▸ **Direction**
Render every line of the entries below as a JSON list of strings, one string per line, with blank lines left out.

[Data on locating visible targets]
________________

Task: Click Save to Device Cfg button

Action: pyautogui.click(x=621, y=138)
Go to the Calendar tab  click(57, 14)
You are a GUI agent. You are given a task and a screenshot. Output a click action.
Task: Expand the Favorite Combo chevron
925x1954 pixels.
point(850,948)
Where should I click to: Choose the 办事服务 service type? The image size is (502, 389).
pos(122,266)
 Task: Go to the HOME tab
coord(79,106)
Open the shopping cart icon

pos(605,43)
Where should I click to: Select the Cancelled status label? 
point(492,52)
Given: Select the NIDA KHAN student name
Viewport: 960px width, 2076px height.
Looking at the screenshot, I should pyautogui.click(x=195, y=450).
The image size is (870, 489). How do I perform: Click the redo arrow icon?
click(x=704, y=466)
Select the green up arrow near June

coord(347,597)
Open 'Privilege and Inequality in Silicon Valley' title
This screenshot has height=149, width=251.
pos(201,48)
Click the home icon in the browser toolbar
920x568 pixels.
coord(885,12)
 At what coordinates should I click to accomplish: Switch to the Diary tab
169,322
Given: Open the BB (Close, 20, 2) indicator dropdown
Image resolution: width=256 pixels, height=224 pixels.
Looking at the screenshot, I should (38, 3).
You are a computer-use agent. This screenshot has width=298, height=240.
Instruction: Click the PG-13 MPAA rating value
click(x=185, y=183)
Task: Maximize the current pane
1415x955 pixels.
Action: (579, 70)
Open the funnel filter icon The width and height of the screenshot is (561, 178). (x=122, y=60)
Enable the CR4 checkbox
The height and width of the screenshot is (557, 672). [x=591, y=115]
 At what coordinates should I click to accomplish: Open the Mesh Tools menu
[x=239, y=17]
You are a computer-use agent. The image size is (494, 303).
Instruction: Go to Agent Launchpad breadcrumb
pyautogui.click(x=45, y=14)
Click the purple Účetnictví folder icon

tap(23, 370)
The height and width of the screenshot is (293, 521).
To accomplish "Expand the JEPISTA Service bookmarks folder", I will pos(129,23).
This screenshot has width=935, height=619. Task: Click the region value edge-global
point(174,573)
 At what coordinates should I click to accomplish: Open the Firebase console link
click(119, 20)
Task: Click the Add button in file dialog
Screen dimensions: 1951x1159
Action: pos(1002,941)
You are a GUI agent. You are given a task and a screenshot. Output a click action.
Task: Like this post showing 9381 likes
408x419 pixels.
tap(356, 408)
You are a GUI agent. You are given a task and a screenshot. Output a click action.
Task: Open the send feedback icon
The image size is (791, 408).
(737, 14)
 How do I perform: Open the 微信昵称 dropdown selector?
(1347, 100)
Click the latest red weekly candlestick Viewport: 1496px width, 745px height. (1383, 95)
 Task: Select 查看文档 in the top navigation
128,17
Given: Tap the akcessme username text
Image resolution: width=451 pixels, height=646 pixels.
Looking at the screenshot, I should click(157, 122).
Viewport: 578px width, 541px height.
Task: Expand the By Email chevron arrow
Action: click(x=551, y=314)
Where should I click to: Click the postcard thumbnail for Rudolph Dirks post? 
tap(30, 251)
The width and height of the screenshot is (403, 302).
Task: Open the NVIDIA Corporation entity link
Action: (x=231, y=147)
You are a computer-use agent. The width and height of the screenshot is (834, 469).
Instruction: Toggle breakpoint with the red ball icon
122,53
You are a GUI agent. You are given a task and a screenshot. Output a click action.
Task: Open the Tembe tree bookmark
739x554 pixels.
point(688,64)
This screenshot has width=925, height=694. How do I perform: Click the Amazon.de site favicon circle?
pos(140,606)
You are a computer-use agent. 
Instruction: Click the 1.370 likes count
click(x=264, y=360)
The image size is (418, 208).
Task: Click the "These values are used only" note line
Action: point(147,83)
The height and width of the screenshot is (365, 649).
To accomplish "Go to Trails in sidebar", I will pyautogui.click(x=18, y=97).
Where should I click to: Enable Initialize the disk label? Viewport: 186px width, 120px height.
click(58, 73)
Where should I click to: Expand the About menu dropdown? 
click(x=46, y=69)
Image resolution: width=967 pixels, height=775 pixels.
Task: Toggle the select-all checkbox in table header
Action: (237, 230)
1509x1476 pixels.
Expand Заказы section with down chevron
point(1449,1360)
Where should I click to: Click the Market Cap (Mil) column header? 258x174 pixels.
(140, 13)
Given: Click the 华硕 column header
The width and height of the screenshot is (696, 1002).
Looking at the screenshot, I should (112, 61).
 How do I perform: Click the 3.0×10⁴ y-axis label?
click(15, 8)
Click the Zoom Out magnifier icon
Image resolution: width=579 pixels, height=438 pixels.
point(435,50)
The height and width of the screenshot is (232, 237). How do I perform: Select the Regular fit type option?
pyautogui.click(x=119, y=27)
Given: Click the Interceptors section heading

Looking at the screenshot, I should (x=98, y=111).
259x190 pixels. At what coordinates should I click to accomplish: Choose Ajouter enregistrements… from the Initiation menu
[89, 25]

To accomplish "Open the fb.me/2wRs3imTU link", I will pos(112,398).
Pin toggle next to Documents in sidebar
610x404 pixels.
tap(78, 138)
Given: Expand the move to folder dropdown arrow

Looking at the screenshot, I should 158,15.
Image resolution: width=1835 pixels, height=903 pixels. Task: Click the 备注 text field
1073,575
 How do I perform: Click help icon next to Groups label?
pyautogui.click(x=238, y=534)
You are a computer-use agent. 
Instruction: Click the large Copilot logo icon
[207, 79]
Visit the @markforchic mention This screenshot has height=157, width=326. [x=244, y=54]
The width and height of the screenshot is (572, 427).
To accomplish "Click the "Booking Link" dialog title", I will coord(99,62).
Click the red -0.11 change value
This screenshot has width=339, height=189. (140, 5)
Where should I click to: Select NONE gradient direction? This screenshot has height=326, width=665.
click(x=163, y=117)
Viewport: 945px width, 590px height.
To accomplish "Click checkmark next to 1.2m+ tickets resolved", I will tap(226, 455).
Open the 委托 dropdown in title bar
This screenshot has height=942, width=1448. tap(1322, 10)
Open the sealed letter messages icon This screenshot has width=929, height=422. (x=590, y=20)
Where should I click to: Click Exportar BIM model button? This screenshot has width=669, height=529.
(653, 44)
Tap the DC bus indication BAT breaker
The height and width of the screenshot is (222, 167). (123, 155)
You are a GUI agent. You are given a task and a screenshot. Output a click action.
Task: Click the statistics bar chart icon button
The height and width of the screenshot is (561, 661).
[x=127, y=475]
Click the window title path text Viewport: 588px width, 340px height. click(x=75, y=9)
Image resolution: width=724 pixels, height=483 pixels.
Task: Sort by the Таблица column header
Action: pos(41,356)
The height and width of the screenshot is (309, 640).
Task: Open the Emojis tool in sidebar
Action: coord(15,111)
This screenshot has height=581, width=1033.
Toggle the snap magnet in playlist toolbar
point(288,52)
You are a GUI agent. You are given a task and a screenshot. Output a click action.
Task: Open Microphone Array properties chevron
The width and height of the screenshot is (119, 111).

________________

▸ **Solution to this task**
[
  "Task: Click Save to Device Cfg button",
  "Action: pyautogui.click(x=621, y=138)",
  "Go to the Calendar tab  click(57, 14)",
  "You are a GUI agent. You are given a task and a screenshot. Output a click action.",
  "Task: Expand the Favorite Combo chevron",
  "925x1954 pixels.",
  "point(850,948)",
  "Where should I click to: Choose the 办事服务 service type? The image size is (502, 389).",
  "pos(122,266)",
  " Task: Go to the HOME tab",
  "coord(79,106)",
  "Open the shopping cart icon",
  "pos(605,43)",
  "Where should I click to: Select the Cancelled status label? ",
  "point(492,52)",
  "Given: Select the NIDA KHAN student name",
  "Viewport: 960px width, 2076px height.",
  "Looking at the screenshot, I should pyautogui.click(x=195, y=450).",
  "The image size is (870, 489). How do I perform: Click the redo arrow icon?",
  "click(x=704, y=466)",
  "Select the green up arrow near June",
  "coord(347,597)",
  "Open 'Privilege and Inequality in Silicon Valley' title",
  "This screenshot has height=149, width=251.",
  "pos(201,48)",
  "Click the home icon in the browser toolbar",
  "920x568 pixels.",
  "coord(885,12)",
  " At what coordinates should I click to accomplish: Switch to the Diary tab",
  "169,322",
  "Given: Open the BB (Close, 20, 2) indicator dropdown",
  "Image resolution: width=256 pixels, height=224 pixels.",
  "Looking at the screenshot, I should (38, 3).",
  "You are a computer-use agent. This screenshot has width=298, height=240.",
  "Instruction: Click the PG-13 MPAA rating value",
  "click(x=185, y=183)",
  "Task: Maximize the current pane",
  "1415x955 pixels.",
  "Action: (579, 70)",
  "Open the funnel filter icon The width and height of the screenshot is (561, 178). (x=122, y=60)",
  "Enable the CR4 checkbox",
  "The height and width of the screenshot is (557, 672). [x=591, y=115]",
  " At what coordinates should I click to accomplish: Open the Mesh Tools menu",
  "[x=239, y=17]",
  "You are a computer-use agent. The image size is (494, 303).",
  "Instruction: Go to Agent Launchpad breadcrumb",
  "pyautogui.click(x=45, y=14)",
  "Click the purple Účetnictví folder icon",
  "tap(23, 370)",
  "The height and width of the screenshot is (293, 521).",
  "To accomplish \"Expand the JEPISTA Service bookmarks folder\", I will pos(129,23).",
  "This screenshot has width=935, height=619. Task: Click the region value edge-global",
  "point(174,573)",
  " At what coordinates should I click to accomplish: Open the Firebase console link",
  "click(119, 20)",
  "Task: Click the Add button in file dialog",
  "Screen dimensions: 1951x1159",
  "Action: pos(1002,941)",
  "You are a GUI agent. You are given a task and a screenshot. Output a click action.",
  "Task: Like this post showing 9381 likes",
  "408x419 pixels.",
  "tap(356, 408)",
  "You are a GUI agent. You are given a task and a screenshot. Output a click action.",
  "Task: Open the send feedback icon",
  "The image size is (791, 408).",
  "(737, 14)",
  " How do I perform: Open the 微信昵称 dropdown selector?",
  "(1347, 100)",
  "Click the latest red weekly candlestick Viewport: 1496px width, 745px height. (1383, 95)",
  " Task: Select 查看文档 in the top navigation",
  "128,17",
  "Given: Tap the akcessme username text",
  "Image resolution: width=451 pixels, height=646 pixels.",
  "Looking at the screenshot, I should click(157, 122).",
  "Viewport: 578px width, 541px height.",
  "Task: Expand the By Email chevron arrow",
  "Action: click(x=551, y=314)",
  "Where should I click to: Click the postcard thumbnail for Rudolph Dirks post? ",
  "tap(30, 251)",
  "The width and height of the screenshot is (403, 302).",
  "Task: Open the NVIDIA Corporation entity link",
  "Action: (x=231, y=147)",
  "You are a computer-use agent. The width and height of the screenshot is (834, 469).",
  "Instruction: Toggle breakpoint with the red ball icon",
  "122,53",
  "You are a GUI agent. You are given a task and a screenshot. Output a click action.",
  "Task: Open the Tembe tree bookmark",
  "739x554 pixels.",
  "point(688,64)",
  "This screenshot has width=925, height=694. How do I perform: Click the Amazon.de site favicon circle?",
  "pos(140,606)",
  "You are a computer-use agent. ",
  "Instruction: Click the 1.370 likes count",
  "click(x=264, y=360)",
  "The image size is (418, 208).",
  "Task: Click the \"These values are used only\" note line",
  "Action: point(147,83)",
  "The height and width of the screenshot is (365, 649).",
  "To accomplish \"Go to Trails in sidebar\", I will pyautogui.click(x=18, y=97).",
  "Where should I click to: Enable Initialize the disk label? Viewport: 186px width, 120px height.",
  "click(58, 73)",
  "Where should I click to: Expand the About menu dropdown? ",
  "click(x=46, y=69)",
  "Image resolution: width=967 pixels, height=775 pixels.",
  "Task: Toggle the select-all checkbox in table header",
  "Action: (237, 230)",
  "1509x1476 pixels.",
  "Expand Заказы section with down chevron",
  "point(1449,1360)",
  "Where should I click to: Click the Market Cap (Mil) column header? 258x174 pixels.",
  "(140, 13)",
  "Given: Click the 华硕 column header",
  "The width and height of the screenshot is (696, 1002).",
  "Looking at the screenshot, I should (112, 61).",
  " How do I perform: Click the 3.0×10⁴ y-axis label?",
  "click(15, 8)",
  "Click the Zoom Out magnifier icon",
  "Image resolution: width=579 pixels, height=438 pixels.",
  "point(435,50)",
  "The height and width of the screenshot is (232, 237). How do I perform: Select the Regular fit type option?",
  "pyautogui.click(x=119, y=27)",
  "Given: Click the Interceptors section heading",
  "Looking at the screenshot, I should (x=98, y=111).",
  "259x190 pixels. At what coordinates should I click to accomplish: Choose Ajouter enregistrements… from the Initiation menu",
  "[89, 25]",
  "To accomplish \"Open the fb.me/2wRs3imTU link\", I will pos(112,398).",
  "Pin toggle next to Documents in sidebar",
  "610x404 pixels.",
  "tap(78, 138)",
  "Given: Expand the move to folder dropdown arrow",
  "Looking at the screenshot, I should 158,15.",
  "Image resolution: width=1835 pixels, height=903 pixels. Task: Click the 备注 text field",
  "1073,575",
  " How do I perform: Click help icon next to Groups label?",
  "pyautogui.click(x=238, y=534)",
  "You are a computer-use agent. ",
  "Instruction: Click the large Copilot logo icon",
  "[207, 79]",
  "Visit the @markforchic mention This screenshot has height=157, width=326. [x=244, y=54]",
  "The width and height of the screenshot is (572, 427).",
  "To accomplish \"Click the \"Booking Link\" dialog title\", I will coord(99,62).",
  "Click the red -0.11 change value",
  "This screenshot has width=339, height=189. (140, 5)",
  "Where should I click to: Select NONE gradient direction? This screenshot has height=326, width=665.",
  "click(x=163, y=117)",
  "Viewport: 945px width, 590px height.",
  "To accomplish \"Click checkmark next to 1.2m+ tickets resolved\", I will tap(226, 455).",
  "Open the 委托 dropdown in title bar",
  "This screenshot has height=942, width=1448. tap(1322, 10)",
  "Open the sealed letter messages icon This screenshot has width=929, height=422. (x=590, y=20)",
  "Where should I click to: Click Exportar BIM model button? This screenshot has width=669, height=529.",
  "(653, 44)",
  "Tap the DC bus indication BAT breaker",
  "The height and width of the screenshot is (222, 167). (123, 155)",
  "You are a GUI agent. You are given a task and a screenshot. Output a click action.",
  "Task: Click the statistics bar chart icon button",
  "The height and width of the screenshot is (561, 661).",
  "[x=127, y=475]",
  "Click the window title path text Viewport: 588px width, 340px height. click(x=75, y=9)",
  "Image resolution: width=724 pixels, height=483 pixels.",
  "Task: Sort by the Таблица column header",
  "Action: pos(41,356)",
  "The height and width of the screenshot is (309, 640).",
  "Task: Open the Emojis tool in sidebar",
  "Action: coord(15,111)",
  "This screenshot has height=581, width=1033.",
  "Toggle the snap magnet in playlist toolbar",
  "point(288,52)",
  "You are a GUI agent. You are given a task and a screenshot. Output a click action.",
  "Task: Open Microphone Array properties chevron",
  "The width and height of the screenshot is (119, 111)."
]